→ **Your goal**:
Please give back the listing below in full. Change nothing.
===== Listed records =====
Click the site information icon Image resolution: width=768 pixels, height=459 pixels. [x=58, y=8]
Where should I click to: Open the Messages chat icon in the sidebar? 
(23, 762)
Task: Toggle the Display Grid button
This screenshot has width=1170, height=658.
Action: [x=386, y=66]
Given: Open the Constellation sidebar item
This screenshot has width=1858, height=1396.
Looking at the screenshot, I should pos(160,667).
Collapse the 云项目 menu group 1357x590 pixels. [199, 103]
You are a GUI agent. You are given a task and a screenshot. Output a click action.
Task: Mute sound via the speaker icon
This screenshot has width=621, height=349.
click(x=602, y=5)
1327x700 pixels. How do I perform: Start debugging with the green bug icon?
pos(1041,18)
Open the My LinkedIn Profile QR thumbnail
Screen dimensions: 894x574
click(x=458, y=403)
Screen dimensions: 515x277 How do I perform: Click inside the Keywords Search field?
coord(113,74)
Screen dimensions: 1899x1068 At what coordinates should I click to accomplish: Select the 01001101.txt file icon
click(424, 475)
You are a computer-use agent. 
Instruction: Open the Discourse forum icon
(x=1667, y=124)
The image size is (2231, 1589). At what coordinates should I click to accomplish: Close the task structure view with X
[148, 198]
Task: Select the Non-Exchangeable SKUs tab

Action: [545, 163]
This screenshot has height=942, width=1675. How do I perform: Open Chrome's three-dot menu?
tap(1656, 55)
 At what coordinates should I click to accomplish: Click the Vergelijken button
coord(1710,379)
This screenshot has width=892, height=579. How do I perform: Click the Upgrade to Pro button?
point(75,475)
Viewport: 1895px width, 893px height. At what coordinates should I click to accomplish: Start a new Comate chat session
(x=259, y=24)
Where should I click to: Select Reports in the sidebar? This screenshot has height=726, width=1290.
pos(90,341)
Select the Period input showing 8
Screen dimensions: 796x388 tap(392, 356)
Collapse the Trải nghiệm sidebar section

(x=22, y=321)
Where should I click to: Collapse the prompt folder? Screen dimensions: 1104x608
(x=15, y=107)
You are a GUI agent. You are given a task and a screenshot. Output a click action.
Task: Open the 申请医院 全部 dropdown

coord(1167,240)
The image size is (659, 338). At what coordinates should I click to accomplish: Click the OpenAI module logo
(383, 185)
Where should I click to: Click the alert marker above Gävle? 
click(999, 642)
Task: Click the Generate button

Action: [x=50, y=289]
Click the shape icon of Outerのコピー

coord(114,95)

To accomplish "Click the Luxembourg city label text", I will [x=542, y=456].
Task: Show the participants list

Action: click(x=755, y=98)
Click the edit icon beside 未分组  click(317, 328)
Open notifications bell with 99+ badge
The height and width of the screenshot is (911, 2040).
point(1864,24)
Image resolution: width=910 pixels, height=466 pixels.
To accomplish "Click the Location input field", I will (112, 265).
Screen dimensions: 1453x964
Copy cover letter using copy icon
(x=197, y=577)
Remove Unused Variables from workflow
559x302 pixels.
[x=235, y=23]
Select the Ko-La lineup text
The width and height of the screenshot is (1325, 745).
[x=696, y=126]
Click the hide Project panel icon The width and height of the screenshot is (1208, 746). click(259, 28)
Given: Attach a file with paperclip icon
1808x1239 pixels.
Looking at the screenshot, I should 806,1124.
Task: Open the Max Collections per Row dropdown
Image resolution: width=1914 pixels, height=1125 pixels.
=====
→ **Exercise result**:
Click the site information icon Image resolution: width=768 pixels, height=459 pixels. [x=58, y=8]
Where should I click to: Open the Messages chat icon in the sidebar? 
(23, 762)
Task: Toggle the Display Grid button
This screenshot has width=1170, height=658.
Action: [x=386, y=66]
Given: Open the Constellation sidebar item
This screenshot has width=1858, height=1396.
Looking at the screenshot, I should pos(160,667).
Collapse the 云项目 menu group 1357x590 pixels. [199, 103]
You are a GUI agent. You are given a task and a screenshot. Output a click action.
Task: Mute sound via the speaker icon
This screenshot has width=621, height=349.
click(x=602, y=5)
1327x700 pixels. How do I perform: Start debugging with the green bug icon?
pos(1041,18)
Open the My LinkedIn Profile QR thumbnail
Screen dimensions: 894x574
click(x=458, y=403)
Screen dimensions: 515x277 How do I perform: Click inside the Keywords Search field?
coord(113,74)
Screen dimensions: 1899x1068 At what coordinates should I click to accomplish: Select the 01001101.txt file icon
click(424, 475)
You are a computer-use agent. 
Instruction: Open the Discourse forum icon
(x=1667, y=124)
The image size is (2231, 1589). At what coordinates should I click to accomplish: Close the task structure view with X
[148, 198]
Task: Select the Non-Exchangeable SKUs tab

Action: [545, 163]
This screenshot has height=942, width=1675. How do I perform: Open Chrome's three-dot menu?
tap(1656, 55)
 At what coordinates should I click to accomplish: Click the Vergelijken button
coord(1710,379)
This screenshot has width=892, height=579. How do I perform: Click the Upgrade to Pro button?
point(75,475)
Viewport: 1895px width, 893px height. At what coordinates should I click to accomplish: Start a new Comate chat session
(x=259, y=24)
Where should I click to: Select Reports in the sidebar? This screenshot has height=726, width=1290.
pos(90,341)
Select the Period input showing 8
Screen dimensions: 796x388 tap(392, 356)
Collapse the Trải nghiệm sidebar section

(x=22, y=321)
Where should I click to: Collapse the prompt folder? Screen dimensions: 1104x608
(x=15, y=107)
You are a GUI agent. You are given a task and a screenshot. Output a click action.
Task: Open the 申请医院 全部 dropdown

coord(1167,240)
The image size is (659, 338). At what coordinates should I click to accomplish: Click the OpenAI module logo
(383, 185)
Where should I click to: Click the alert marker above Gävle? 
click(999, 642)
Task: Click the Generate button

Action: [x=50, y=289]
Click the shape icon of Outerのコピー

coord(114,95)

To accomplish "Click the Luxembourg city label text", I will [x=542, y=456].
Task: Show the participants list

Action: click(x=755, y=98)
Click the edit icon beside 未分组  click(317, 328)
Open notifications bell with 99+ badge
The height and width of the screenshot is (911, 2040).
point(1864,24)
Image resolution: width=910 pixels, height=466 pixels.
To accomplish "Click the Location input field", I will (112, 265).
Screen dimensions: 1453x964
Copy cover letter using copy icon
(x=197, y=577)
Remove Unused Variables from workflow
559x302 pixels.
[x=235, y=23]
Select the Ko-La lineup text
The width and height of the screenshot is (1325, 745).
[x=696, y=126]
Click the hide Project panel icon The width and height of the screenshot is (1208, 746). click(259, 28)
Given: Attach a file with paperclip icon
1808x1239 pixels.
Looking at the screenshot, I should 806,1124.
Task: Open the Max Collections per Row dropdown
Image resolution: width=1914 pixels, height=1125 pixels.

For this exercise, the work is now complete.